EXERCISE OBJECTIVE: Would you restate the entries below word for word, starting at the first line and ending with the one that has "Image resolution: width=656"?

Dataset entries:
-*-
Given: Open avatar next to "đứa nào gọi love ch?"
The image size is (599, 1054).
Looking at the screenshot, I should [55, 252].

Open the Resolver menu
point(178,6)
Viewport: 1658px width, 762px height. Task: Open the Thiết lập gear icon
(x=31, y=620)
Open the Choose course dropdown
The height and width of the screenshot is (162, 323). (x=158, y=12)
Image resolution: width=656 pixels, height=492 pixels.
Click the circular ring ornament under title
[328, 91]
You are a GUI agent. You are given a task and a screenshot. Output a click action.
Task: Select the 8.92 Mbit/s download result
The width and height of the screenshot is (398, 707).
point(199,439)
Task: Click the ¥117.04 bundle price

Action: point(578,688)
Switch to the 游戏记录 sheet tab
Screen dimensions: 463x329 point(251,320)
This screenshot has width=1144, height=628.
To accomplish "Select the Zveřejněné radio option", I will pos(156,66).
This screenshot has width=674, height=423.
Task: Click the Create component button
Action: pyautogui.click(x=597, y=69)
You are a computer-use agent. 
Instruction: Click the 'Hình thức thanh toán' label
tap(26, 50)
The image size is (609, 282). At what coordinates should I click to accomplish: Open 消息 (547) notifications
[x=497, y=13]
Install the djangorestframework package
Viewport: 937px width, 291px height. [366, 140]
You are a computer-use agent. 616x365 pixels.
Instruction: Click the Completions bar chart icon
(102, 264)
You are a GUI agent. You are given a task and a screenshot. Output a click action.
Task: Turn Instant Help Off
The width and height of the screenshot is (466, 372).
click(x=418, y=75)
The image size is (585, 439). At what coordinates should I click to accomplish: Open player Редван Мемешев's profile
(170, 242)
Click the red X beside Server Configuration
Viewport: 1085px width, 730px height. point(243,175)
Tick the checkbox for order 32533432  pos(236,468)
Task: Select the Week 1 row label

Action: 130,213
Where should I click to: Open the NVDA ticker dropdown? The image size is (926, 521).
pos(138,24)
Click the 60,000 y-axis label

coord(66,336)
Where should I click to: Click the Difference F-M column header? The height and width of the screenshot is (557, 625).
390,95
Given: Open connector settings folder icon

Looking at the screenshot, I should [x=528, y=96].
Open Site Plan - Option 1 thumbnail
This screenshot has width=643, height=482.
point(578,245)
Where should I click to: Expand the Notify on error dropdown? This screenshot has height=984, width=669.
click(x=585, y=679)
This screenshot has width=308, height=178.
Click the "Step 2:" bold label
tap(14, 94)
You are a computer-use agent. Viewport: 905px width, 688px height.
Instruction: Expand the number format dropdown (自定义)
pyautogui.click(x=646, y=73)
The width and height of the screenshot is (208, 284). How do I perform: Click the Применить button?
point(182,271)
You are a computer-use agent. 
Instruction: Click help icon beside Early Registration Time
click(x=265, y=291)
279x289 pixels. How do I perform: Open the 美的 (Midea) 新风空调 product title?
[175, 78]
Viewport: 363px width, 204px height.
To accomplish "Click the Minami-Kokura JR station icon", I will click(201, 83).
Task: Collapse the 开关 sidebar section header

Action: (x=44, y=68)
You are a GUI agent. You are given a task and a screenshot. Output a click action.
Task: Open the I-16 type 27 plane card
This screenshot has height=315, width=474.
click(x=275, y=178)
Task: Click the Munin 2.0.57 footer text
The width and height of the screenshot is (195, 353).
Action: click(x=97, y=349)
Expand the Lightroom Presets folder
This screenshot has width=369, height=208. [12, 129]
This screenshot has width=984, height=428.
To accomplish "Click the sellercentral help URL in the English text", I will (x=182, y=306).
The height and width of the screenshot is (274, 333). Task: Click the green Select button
-*-
REPLY TO THE TASK:
Given: Open avatar next to "đứa nào gọi love ch?"
The image size is (599, 1054).
Looking at the screenshot, I should [55, 252].

Open the Resolver menu
point(178,6)
Viewport: 1658px width, 762px height. Task: Open the Thiết lập gear icon
(x=31, y=620)
Open the Choose course dropdown
The height and width of the screenshot is (162, 323). (x=158, y=12)
Image resolution: width=656 pixels, height=492 pixels.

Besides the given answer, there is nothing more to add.